Housing is more complex than a simple nimby-yimby divide would suggest
READ The Guardian article below:
‘Australian cities are desperate for the ‘missing middle’ of housing density, 29 October 2024, The Guardian.
But it’s not as simple as the nimby-yimby debate suggests’ author Peter Mares.
He suggests a more sophisticated planning approach is needed to build homes for more people while still providing greenery and open space
Various housing densities in Brisbane. ‘The holy grail of urban consolidation in established suburbs is a shift from free-standing dwellings to European-style, medium-rise apartments.’ Photograph: Darren England/AAP
The Business Council of Australia wants local governments to be stripped of decision-making powers if they fail to meet “basic timeliness requirements” when processing development applications.
The Victorian government is already heading in this direction. It intends to override council planning to fast-track apartment blocks around transport hubs in established suburbs.

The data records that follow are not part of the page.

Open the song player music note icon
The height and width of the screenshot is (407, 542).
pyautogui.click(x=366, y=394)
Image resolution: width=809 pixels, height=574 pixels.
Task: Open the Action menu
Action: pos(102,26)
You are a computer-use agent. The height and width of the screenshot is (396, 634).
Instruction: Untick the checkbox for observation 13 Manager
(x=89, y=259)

There’s a widespread view that local government shoulders responsibility for our housing shortfall because proscriptive regulations enable well-heeled objectors to block or delay projects. Bolder council action on housing would certainly be welcome. But the matter is more complex than a simple nimby-yimby divide would suggest.
Five years ago, Australia was building homes at a rapid clip. More than 215,000 dwellings were completed nationwide in 2018-19 and more than 1m homes in the five years before that, matching the target set in the 2022 housing accord struck by national cabinet soon after the Albanese government took office. If we’d kept building at that pace, we’d get within spitting distance of the accord’s revised target of 1.2m homes by 2029. Now, though, we’re miles away. Last financial year fewer than 175,000 new homes were completed.

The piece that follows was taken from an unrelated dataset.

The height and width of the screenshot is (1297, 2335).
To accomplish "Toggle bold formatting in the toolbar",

It wasn’t “red tape” and local government delays that caused the slowdown in residential construction but changed business conditions.
Covid was followed by supply chain bottlenecks, rising material costs and shortages of skilled labour. Higher interest rates increased the cost of borrowing for developers and made potential buyers wary of buying off the plan. This has a big impact on larger apartment projects, because most developers need to pre-sell 60% to 70% of units to secure finance before they can build. Overseas buyers are an important part of this market, and in 2017 the Coalition government made it harder to get the numbers to stack up by imposing a 50% cap on foreign ownership in new multi-storey buildings with 50 or more apartments. State governments also hit foreign investors with extra fees, including stamp duty surcharges.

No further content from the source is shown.